Exercise details
Copy each of the records below word for word, leaving out the pictures.

Data rows
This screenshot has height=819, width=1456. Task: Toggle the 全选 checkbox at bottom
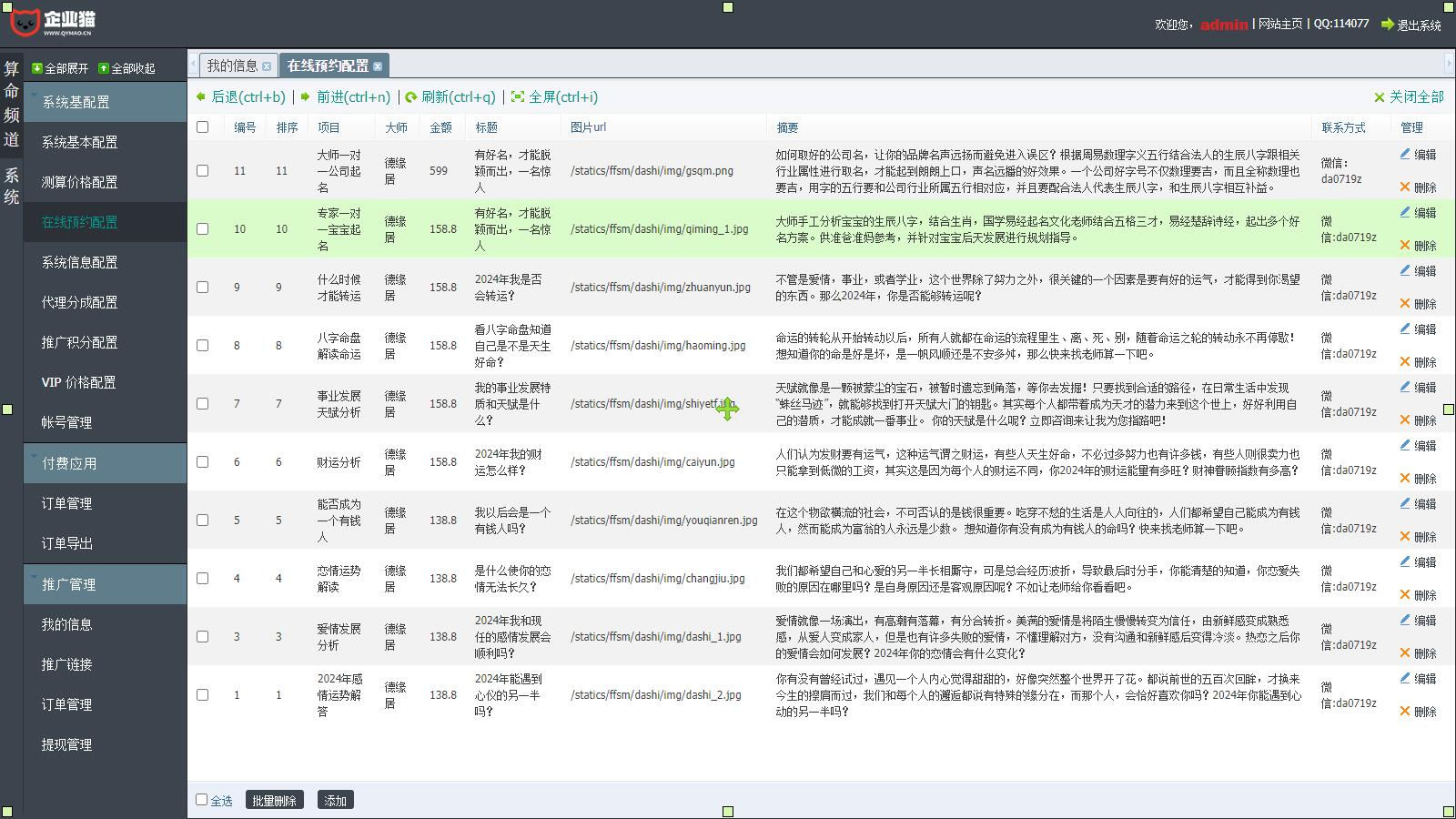point(202,800)
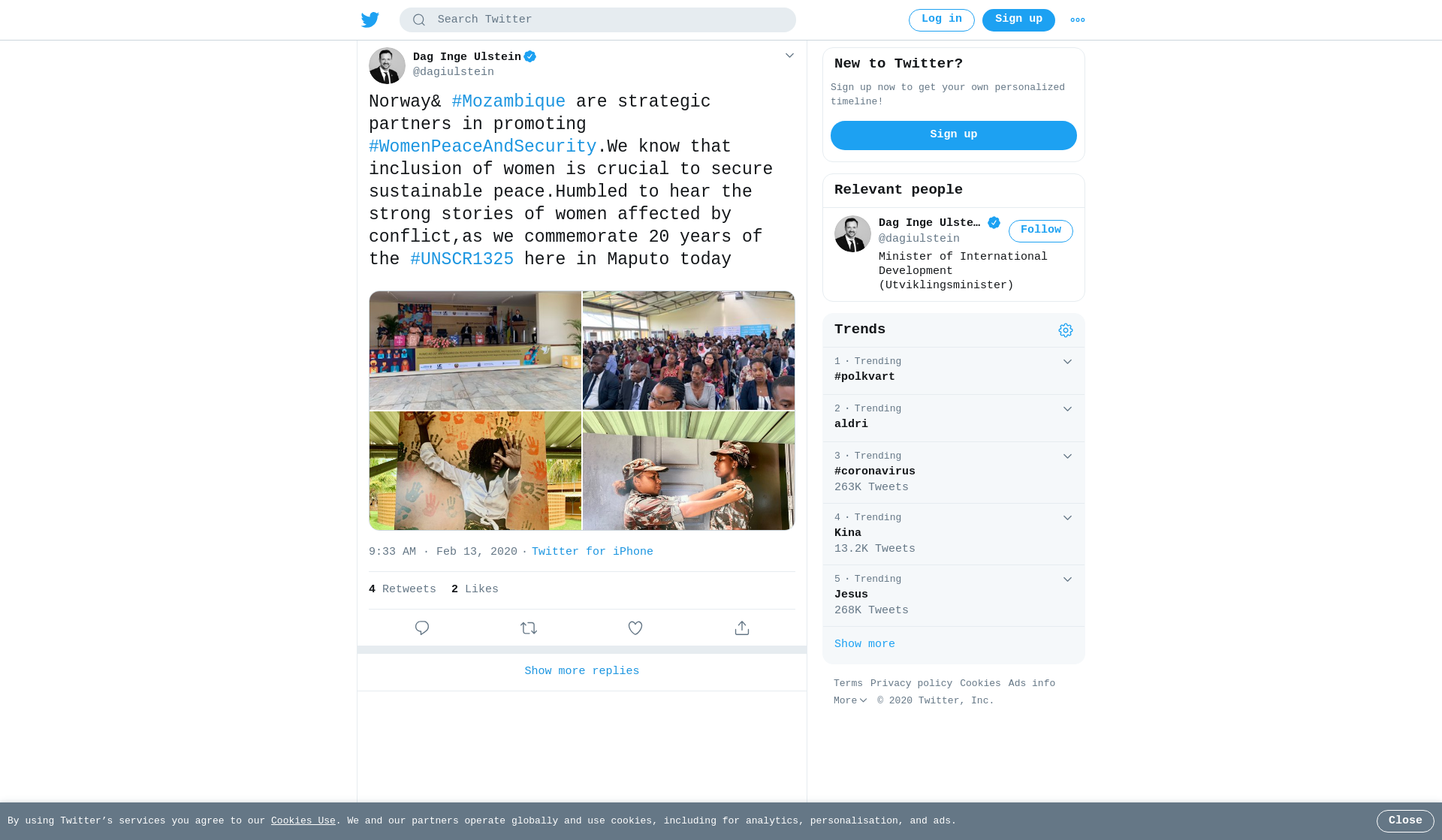Open the More footer dropdown
Viewport: 1442px width, 840px height.
tap(850, 700)
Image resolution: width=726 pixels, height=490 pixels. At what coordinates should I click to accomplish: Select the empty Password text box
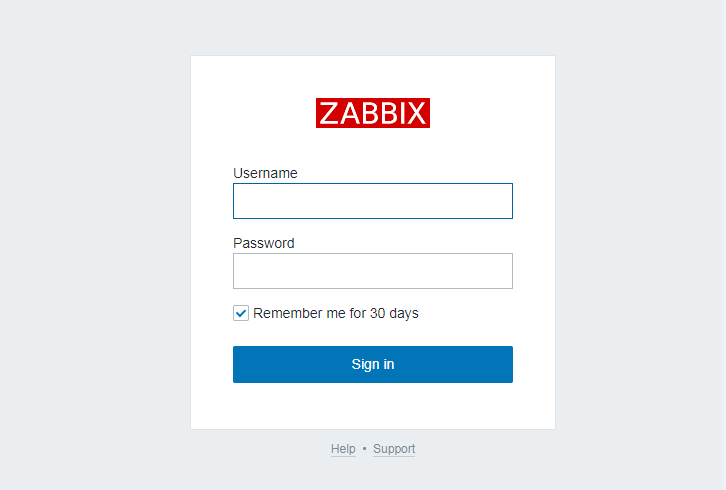coord(372,271)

Answer to this task
This screenshot has height=819, width=1456. Task: Toggle the 全选 checkbox at bottom
point(202,800)
Open the More footer dropdown
Viewport: 1442px width, 840px height.
tap(850, 700)
Image resolution: width=726 pixels, height=490 pixels. At what coordinates should I click to accomplish: Select the empty Password text box
coord(372,271)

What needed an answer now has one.